/feedparser-clj

Atom/RSS Feed Parsing for Clojure

Primary LanguageClojureOtherNOASSERTION

feedparser-clj

Parse RSS/Atom feeds with a simple, clojure-friendly API. Uses the Java ROME library, wrapped in StructMaps.

Status

Usable for parsing and exploring feeds. No escaping of potentially-malicious content is performed, and we've inherited any quirks that ROME itself has.

Supports the following syndication formats:

  • RSS 0.90
  • RSS 0.91 Netscape
  • RSS 0.91 Userland
  • RSS 0.92
  • RSS 0.93
  • RSS 0.94
  • RSS 1.0
  • RSS 2.0
  • Atom 0.3
  • Atom 1.0

Usage

For a more detailed understanding about supported feed types and meanings, the ROME javadocs (under com.sun.syndication.feed.synd) are a good resource.

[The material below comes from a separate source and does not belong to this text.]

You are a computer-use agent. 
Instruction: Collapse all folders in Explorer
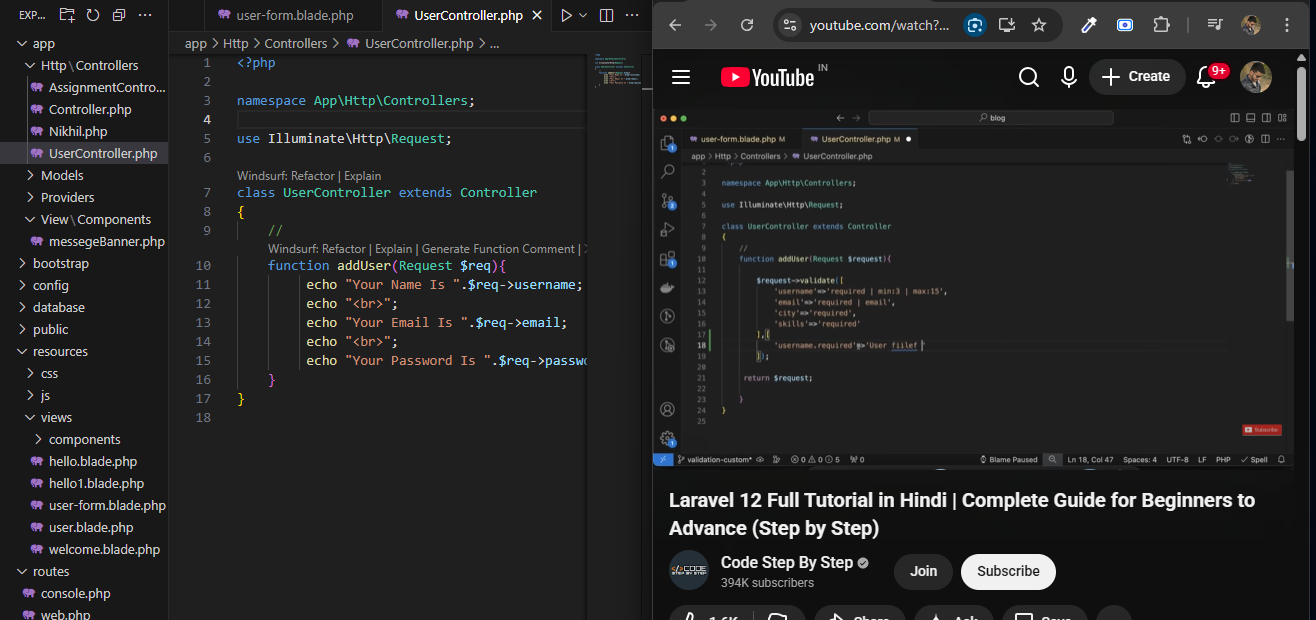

There is only one function, parse-feed, which takes a URL and returns a StructMap with all the feed's structure and content.

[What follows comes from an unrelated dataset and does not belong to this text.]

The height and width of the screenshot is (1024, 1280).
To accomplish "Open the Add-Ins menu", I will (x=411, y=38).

The following REPL session should give an idea about the capabilities and usage of feedparser-clj.

Load the package into your namespace:

user=> (ns user (:use feedparser-clj.core) (:require [clojure.contrib.string :as string]))

Retrieve and parse a feed:

user=> (def f (parse-feed "http://gregheartsfield.com/atom.xml"))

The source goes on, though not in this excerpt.